Prompt: Can you repeat the rows below, switching "Locate each element" to "Find each element" and leaving everything else as it is?
### Data section ###
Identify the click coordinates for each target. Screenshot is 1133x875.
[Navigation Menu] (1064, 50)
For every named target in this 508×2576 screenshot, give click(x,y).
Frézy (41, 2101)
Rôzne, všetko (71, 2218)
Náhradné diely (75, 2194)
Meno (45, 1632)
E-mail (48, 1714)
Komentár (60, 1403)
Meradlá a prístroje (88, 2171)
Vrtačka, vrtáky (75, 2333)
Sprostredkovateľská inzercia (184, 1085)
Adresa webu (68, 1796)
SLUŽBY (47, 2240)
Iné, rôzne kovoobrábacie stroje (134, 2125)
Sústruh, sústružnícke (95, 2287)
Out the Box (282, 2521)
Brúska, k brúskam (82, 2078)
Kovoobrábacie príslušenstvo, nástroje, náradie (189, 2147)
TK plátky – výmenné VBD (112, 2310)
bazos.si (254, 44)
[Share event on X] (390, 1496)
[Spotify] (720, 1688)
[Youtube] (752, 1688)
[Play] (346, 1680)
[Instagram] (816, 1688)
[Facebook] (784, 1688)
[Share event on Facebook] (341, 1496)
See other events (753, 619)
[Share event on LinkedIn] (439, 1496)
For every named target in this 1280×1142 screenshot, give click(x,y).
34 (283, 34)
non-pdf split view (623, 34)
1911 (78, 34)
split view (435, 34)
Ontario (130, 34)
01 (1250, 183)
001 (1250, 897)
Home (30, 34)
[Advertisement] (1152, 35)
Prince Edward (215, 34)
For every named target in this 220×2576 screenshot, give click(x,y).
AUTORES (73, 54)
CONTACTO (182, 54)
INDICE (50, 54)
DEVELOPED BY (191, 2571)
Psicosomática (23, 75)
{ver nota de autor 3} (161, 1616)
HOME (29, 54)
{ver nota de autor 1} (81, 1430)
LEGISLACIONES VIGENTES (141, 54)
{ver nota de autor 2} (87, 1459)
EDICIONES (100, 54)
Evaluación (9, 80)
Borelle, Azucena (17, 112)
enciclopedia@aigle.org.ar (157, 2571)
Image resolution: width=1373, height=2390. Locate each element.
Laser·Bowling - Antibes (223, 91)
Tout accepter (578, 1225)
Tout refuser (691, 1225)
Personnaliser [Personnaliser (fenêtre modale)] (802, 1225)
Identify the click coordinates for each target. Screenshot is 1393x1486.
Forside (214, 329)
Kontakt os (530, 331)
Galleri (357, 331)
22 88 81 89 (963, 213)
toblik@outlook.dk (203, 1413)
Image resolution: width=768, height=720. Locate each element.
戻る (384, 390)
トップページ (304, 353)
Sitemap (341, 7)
###
Finished exercise:
Identify the click coordinates for each target. Screenshot is 1133x875.
[Navigation Menu] (1064, 50)
For every named target in this 508×2576 screenshot, give click(x,y).
Frézy (41, 2101)
Rôzne, všetko (71, 2218)
Náhradné diely (75, 2194)
Meno (45, 1632)
E-mail (48, 1714)
Komentár (60, 1403)
Meradlá a prístroje (88, 2171)
Vrtačka, vrtáky (75, 2333)
Sprostredkovateľská inzercia (184, 1085)
Adresa webu (68, 1796)
SLUŽBY (47, 2240)
Iné, rôzne kovoobrábacie stroje (134, 2125)
Sústruh, sústružnícke (95, 2287)
Out the Box (282, 2521)
Brúska, k brúskam (82, 2078)
Kovoobrábacie príslušenstvo, nástroje, náradie (189, 2147)
TK plátky – výmenné VBD (112, 2310)
bazos.si (254, 44)
[Share event on X] (390, 1496)
[Spotify] (720, 1688)
[Youtube] (752, 1688)
[Play] (346, 1680)
[Instagram] (816, 1688)
[Facebook] (784, 1688)
[Share event on Facebook] (341, 1496)
See other events (753, 619)
[Share event on LinkedIn] (439, 1496)
For every named target in this 1280×1142 screenshot, give click(x,y).
34 (283, 34)
non-pdf split view (623, 34)
1911 (78, 34)
split view (435, 34)
Ontario (130, 34)
01 (1250, 183)
001 (1250, 897)
Home (30, 34)
[Advertisement] (1152, 35)
Prince Edward (215, 34)
For every named target in this 220×2576 screenshot, give click(x,y).
AUTORES (73, 54)
CONTACTO (182, 54)
INDICE (50, 54)
DEVELOPED BY (191, 2571)
Psicosomática (23, 75)
{ver nota de autor 3} (161, 1616)
HOME (29, 54)
{ver nota de autor 1} (81, 1430)
LEGISLACIONES VIGENTES (141, 54)
{ver nota de autor 2} (87, 1459)
EDICIONES (100, 54)
Evaluación (9, 80)
Borelle, Azucena (17, 112)
enciclopedia@aigle.org.ar (157, 2571)
Image resolution: width=1373, height=2390. Find each element.
Laser·Bowling - Antibes (223, 91)
Tout accepter (578, 1225)
Tout refuser (691, 1225)
Personnaliser [Personnaliser (fenêtre modale)] (802, 1225)
Identify the click coordinates for each target. Screenshot is 1393x1486.
Forside (214, 329)
Kontakt os (530, 331)
Galleri (357, 331)
22 88 81 89 (963, 213)
toblik@outlook.dk (203, 1413)
Image resolution: width=768, height=720. Find each element.
戻る (384, 390)
トップページ (304, 353)
Sitemap (341, 7)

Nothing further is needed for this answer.